The Future Fund is to be allocated on a ‘first come, first served basis’ and there is no guarantee that a company will be successful in its application to receive the Future Fund matched funding.
There is a risk that the Company may not have sufficient funds to repay the loan on the maturity date, pay interest when it becomes due or pay the redemption premium included in the terms.
Convertible loans are unsecured obligations and in the event of a winding up or liquidation event will rank behind secured creditors of the Company.
5. Secondary market
Investors will not be able to sell their interest in the convertible loans on the Seedrs Secondary Market unless and until they have converted to shares in the company (and then only subject to eligibility and the terms and conditions of the Seedrs Secondary Market).
6. EIS Relief - past, current and future
As noted above, the convertible loan instrument is not compatible with EIS requirements, so no EIS applications will be made with respect to investments in the convertible loan.

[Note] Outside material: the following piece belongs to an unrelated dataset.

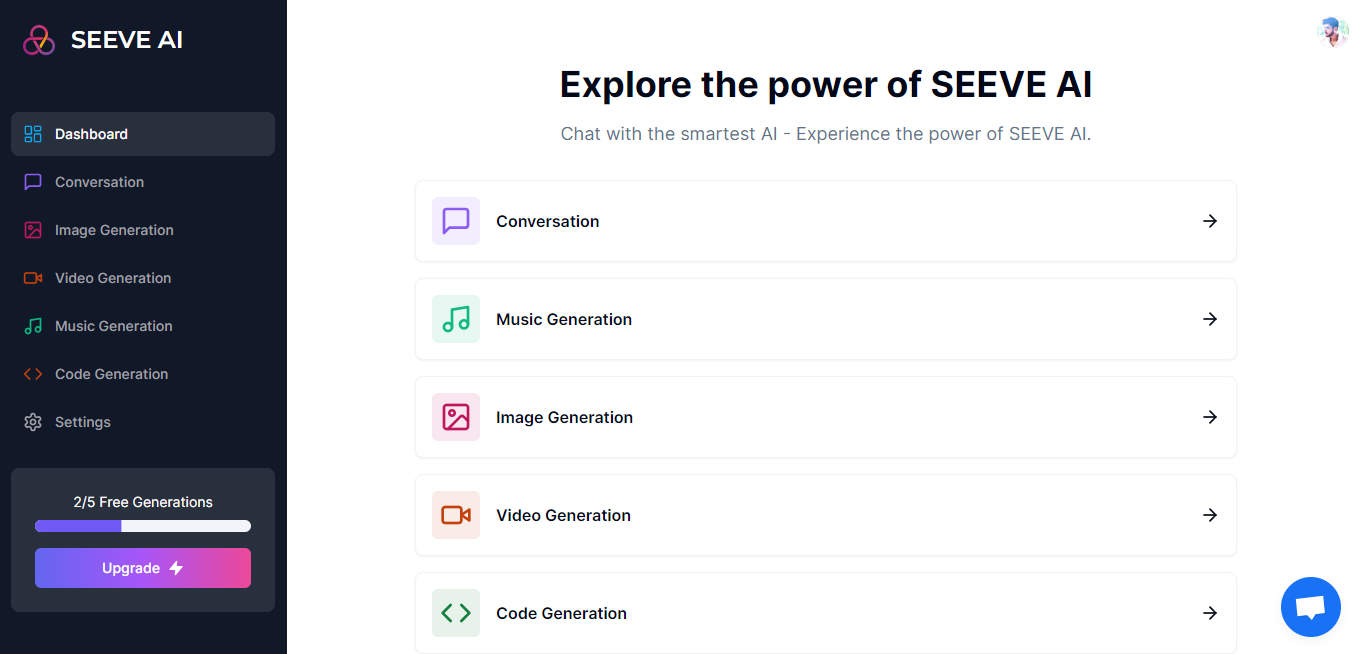The width and height of the screenshot is (1365, 654).
Task: Select the Conversation icon in the sidebar
Action: [32, 181]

The government has confirmed that investing in the convertible loan will not impact EIS relief previously claimed on investments in the fundraising company:
“The government has confirmed that such previous investments will not be affected where the convertible loan converts into shares. Where the convertible loan note redeems, we have been alerted that the government intends to make changes to the rules to clarify that this is compatible with such previous investments.”
However, investing in a convertible loan could impact your ability to claim EIS relief on future investments into the same company. The government has not clarified the position on this and has said it is a matter for HM Treasury and HMRC.
Seedrs is unable to provide tax advice. Tax treatment depends on individual circumstances and is subject to change.